◆ TASK REQUIREMENTS:
#1 Retype the passage on neural process predictions word for word, from "Finally, we test" up to and including "more difficult problem.".
#2 Write what comes next in the passage on neural process predictions and movie recommendation, starting right after its last sentence.

◆ TEXT PASSAGE:

As we would expect, uncertainty in function space decreases significantly as additional context points are introduced. Furthermore, we observe an interesting change in predictions once context points two and three are introduced (blue and orange lines). The mean prediction of the model increases noticeably, indicating that the agent being evaluated performs superior to the mean agent encountered during pretraining.

Showing the advantage of pretraining our method, we illustrate episode reward predictions on maps given small context sets in Figure 2(a). Note that the model has learned to assign higher scores to points closer to the starting location taking into account obstacles, without any explicitly defined distance metric provided. Thus, predictions incorporate this valuable prior information and are fairly close to the ground truth after a single observation. Indeed, subsequently added points appear to be mainly adjusting the scale of the predicted reward and the relative ordering of low-reward points.

Finally, we test our model in full case search on holdout maps, using the proposed two-stage approach to reduce search complexity as outlined above. From Figure 1(b), we continue to observe superior performance for this significantly more difficult problem.

5.2 Recommender Systems

We apply NPs to the Movielens 100k & 20m datasets (Harper and Konstan; 2016). While the specific format of the datasets vary slightly, in both cases we face the basic problem of recommending movies to a user, given side-information such as movie genre, and tags (20m only) or certain user features (100k only) such as occupation, age and sex. Importantly, while discrete ratings warrant treatment as an ordinal regression problem, we leave this for future work to allow our results to be directly comparable to (Chen et al.; 2018).

◆ PROVIDED RECORDS:
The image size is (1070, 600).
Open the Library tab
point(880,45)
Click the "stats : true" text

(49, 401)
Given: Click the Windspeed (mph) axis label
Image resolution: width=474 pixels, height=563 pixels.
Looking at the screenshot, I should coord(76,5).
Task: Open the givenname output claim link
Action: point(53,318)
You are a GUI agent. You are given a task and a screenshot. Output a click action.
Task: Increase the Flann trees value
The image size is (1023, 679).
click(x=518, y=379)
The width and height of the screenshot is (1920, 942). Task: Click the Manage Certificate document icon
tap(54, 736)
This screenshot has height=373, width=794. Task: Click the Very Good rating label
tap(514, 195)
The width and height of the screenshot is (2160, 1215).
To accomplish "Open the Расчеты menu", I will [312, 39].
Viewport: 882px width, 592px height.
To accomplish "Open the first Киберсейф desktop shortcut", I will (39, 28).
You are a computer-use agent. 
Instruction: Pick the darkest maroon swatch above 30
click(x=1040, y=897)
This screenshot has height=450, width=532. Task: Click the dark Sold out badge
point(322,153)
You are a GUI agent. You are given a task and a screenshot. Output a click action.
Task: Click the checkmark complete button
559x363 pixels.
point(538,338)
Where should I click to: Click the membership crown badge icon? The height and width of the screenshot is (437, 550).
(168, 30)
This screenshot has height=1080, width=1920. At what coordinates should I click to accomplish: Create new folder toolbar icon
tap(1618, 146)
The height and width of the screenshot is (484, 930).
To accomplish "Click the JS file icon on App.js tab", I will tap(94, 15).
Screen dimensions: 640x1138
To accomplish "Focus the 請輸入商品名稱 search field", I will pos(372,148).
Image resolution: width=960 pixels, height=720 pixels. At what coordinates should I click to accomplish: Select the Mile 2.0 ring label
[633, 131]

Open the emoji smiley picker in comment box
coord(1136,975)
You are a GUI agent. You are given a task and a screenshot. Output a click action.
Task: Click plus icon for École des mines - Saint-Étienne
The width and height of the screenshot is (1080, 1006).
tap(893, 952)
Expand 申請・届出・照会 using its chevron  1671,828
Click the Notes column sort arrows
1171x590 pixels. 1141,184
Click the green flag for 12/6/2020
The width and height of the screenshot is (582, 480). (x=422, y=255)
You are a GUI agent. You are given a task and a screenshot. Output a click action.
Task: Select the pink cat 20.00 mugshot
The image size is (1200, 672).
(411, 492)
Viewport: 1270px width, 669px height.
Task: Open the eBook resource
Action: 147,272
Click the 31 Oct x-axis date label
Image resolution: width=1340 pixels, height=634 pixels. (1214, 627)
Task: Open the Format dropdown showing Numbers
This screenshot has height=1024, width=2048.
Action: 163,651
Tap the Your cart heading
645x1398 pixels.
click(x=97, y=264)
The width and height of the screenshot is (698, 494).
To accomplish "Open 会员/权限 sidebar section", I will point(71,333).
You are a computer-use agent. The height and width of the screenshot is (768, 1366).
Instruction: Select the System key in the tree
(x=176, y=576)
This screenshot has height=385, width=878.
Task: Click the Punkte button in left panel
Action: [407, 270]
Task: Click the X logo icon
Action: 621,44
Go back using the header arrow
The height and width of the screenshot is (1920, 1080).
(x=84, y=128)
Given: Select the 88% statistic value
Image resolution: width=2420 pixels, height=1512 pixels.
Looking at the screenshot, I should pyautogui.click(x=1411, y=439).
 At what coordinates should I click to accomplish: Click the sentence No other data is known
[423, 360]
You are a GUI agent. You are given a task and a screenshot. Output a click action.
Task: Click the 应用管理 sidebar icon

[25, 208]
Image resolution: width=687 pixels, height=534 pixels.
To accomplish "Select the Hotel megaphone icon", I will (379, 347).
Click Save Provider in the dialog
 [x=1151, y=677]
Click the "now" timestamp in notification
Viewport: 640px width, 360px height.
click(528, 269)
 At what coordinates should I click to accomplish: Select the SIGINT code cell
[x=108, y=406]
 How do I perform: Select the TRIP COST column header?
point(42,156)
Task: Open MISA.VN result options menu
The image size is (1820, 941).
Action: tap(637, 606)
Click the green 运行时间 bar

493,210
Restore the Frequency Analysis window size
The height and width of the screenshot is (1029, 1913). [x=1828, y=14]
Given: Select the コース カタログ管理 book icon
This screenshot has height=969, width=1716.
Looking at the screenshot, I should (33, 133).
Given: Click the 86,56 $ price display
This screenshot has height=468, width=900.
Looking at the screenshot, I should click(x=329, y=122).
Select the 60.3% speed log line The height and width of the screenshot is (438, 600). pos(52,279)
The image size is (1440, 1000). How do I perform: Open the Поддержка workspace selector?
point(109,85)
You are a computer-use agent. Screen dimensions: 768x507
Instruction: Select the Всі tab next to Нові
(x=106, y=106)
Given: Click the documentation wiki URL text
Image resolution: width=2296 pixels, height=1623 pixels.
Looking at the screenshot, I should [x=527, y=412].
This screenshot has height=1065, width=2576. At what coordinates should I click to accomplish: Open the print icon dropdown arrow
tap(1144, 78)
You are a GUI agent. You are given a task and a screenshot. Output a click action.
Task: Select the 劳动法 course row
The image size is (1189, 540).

◆ RESULTS FOR EACH TASK:
#1
Finally, we test our model in full case search on holdout maps, using the proposed two-stage approach to reduce search complexity as outlined above. From Figure 1(b), we continue to observe superior performance for this significantly more difficult problem.

#2
Discussing first the smaller MovieLens 100k dataset, we closely follow the suggested experimental setup in (Chen et al.; 2018). Importantly, 20% of the users are explicitly withheld from the training dataset to test for few-shot adaptation. This is non-standard comparing to mainstream literature, which typically use a fraction of ratings for known users as a test set. This is particular interesting for NPs, recalling their application at test time without gradient steps (see discussion in section 2). Provided this works to a satisfactory degree, this property may be particularly desirable for fast on-device recommendation on mobile devices. Finally, similar to the argument made in (Chen et al.; 2018), NPs can be trained in a federated learning setting, which may be an important advantage of our method in case data privacy happens to be a concern.

Model 20% of user data 50% 80%
SVD++ (Koren; 2008) 1.0517 1.0217 1.0124
Baseline Neural Network 0.9831 0.9679 0.9507
MAML (Finn et al.; 2017) 0.9593 0.9441 0.9295
NP (random) 0.9381 0.9148 0.9050
NP (info. gain) 0.9370 0.8751 0.8060
Model 90%
BPMF (Salakhutdinov and Mnih; 2008) 0.8123
SVDFeature (Chen et al.; 2012) 0.7852
LLORMA (Lee et al.; 2013) 0.7843
ALS-WR (Zhou et al.; 2008) 0.7746
I-Autorec (Sedhain et al.; 2015) 0.7742
U-CFN (Strub et al.; 2016) 0.7856
I-CFN (Strub et al.; 2016) 0.7663
NP (random) 0.7957
Table 1: Results on MovieLens 100k (left) and 20m (right). For the 100k dataset, we report results on varying number of unseen ratings on new users. On MovieLens 20m we report results on 10% unseen ratings of known users. In both cases, we report the RMSE. Baseline results taken from (Chen et al.; 2018) and (Strub et al.; 2016).

Results for random context sets of 20%/50%/80% of test users’ ratings (as suggested by the authors) are shown in Table 1 (left). While these results are encouraging, the treatment as a decision making process using our acquisition function (denoted info. gain) leads to much stronger improvements.

For completeness, we also provide results on the much larger MovieLens 20m dataset, for which more competitive baselines are available. Unfortunately, we are unable to show results using our acquisition function, due to a lack of baselines and thus only evaluate our method with a random context set. Nevertheless, Table 1 (right) shows comparable results to state-of-the-art recommendation systems, despite this limitation. We also discuss several suggestions for improvements in the conclusion.

5.3 Model-Based Rl

(a) Example learning curves.
(b) Eenvironment and model rollouts using a random initial state and .
(c) Performance for different task parameters
Figure 3: Left & Middle: Learning curves (showing mean and standard deviation over 10 random repetitions.) and example rollouts for default task parameters . Right: Mean episode reward at convergence for varying cart and pole masses.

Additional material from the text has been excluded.